**Source material**
•••

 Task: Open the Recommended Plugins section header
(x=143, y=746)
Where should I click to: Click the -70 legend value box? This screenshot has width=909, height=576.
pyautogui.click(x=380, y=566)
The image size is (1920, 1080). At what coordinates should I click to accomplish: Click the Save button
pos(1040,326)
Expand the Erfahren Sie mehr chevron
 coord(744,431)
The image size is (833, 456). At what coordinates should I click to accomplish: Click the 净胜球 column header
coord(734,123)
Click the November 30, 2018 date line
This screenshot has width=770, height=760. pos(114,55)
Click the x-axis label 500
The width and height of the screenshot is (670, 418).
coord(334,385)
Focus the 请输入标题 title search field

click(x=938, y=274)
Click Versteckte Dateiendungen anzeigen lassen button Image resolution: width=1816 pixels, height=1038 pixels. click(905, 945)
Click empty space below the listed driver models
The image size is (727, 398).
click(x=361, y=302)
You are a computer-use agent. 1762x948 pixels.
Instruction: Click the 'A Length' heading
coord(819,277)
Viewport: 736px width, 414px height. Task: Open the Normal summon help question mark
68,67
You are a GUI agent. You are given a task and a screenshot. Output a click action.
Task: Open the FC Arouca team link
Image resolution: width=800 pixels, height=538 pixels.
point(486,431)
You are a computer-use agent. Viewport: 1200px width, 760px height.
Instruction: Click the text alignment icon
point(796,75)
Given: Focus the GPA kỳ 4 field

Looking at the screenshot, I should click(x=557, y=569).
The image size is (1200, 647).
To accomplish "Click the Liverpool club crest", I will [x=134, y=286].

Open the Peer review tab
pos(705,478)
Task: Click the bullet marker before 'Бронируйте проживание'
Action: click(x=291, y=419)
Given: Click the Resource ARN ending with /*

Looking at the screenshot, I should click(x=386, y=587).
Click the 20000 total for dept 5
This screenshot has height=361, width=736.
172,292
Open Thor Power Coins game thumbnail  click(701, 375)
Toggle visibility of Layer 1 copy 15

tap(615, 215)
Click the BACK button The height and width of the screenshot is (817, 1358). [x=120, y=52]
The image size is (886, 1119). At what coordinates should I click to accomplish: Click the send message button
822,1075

•••

**Task statement**
Each record above should be returned exactly as written.

**Response**
 Task: Open the Recommended Plugins section header
(x=143, y=746)
Where should I click to: Click the -70 legend value box? This screenshot has width=909, height=576.
pyautogui.click(x=380, y=566)
The image size is (1920, 1080). At what coordinates should I click to accomplish: Click the Save button
pos(1040,326)
Expand the Erfahren Sie mehr chevron
 coord(744,431)
The image size is (833, 456). At what coordinates should I click to accomplish: Click the 净胜球 column header
coord(734,123)
Click the November 30, 2018 date line
This screenshot has width=770, height=760. pos(114,55)
Click the x-axis label 500
The width and height of the screenshot is (670, 418).
coord(334,385)
Focus the 请输入标题 title search field

click(x=938, y=274)
Click Versteckte Dateiendungen anzeigen lassen button Image resolution: width=1816 pixels, height=1038 pixels. click(905, 945)
Click empty space below the listed driver models
The image size is (727, 398).
click(x=361, y=302)
You are a computer-use agent. 1762x948 pixels.
Instruction: Click the 'A Length' heading
coord(819,277)
Viewport: 736px width, 414px height. Task: Open the Normal summon help question mark
68,67
You are a GUI agent. You are given a task and a screenshot. Output a click action.
Task: Open the FC Arouca team link
Image resolution: width=800 pixels, height=538 pixels.
point(486,431)
You are a computer-use agent. Viewport: 1200px width, 760px height.
Instruction: Click the text alignment icon
point(796,75)
Given: Focus the GPA kỳ 4 field

Looking at the screenshot, I should click(x=557, y=569).
The image size is (1200, 647).
To accomplish "Click the Liverpool club crest", I will [x=134, y=286].

Open the Peer review tab
pos(705,478)
Task: Click the bullet marker before 'Бронируйте проживание'
Action: click(x=291, y=419)
Given: Click the Resource ARN ending with /*

Looking at the screenshot, I should click(x=386, y=587).
Click the 20000 total for dept 5
This screenshot has height=361, width=736.
172,292
Open Thor Power Coins game thumbnail  click(701, 375)
Toggle visibility of Layer 1 copy 15

tap(615, 215)
Click the BACK button The height and width of the screenshot is (817, 1358). [x=120, y=52]
The image size is (886, 1119). At what coordinates should I click to accomplish: Click the send message button
822,1075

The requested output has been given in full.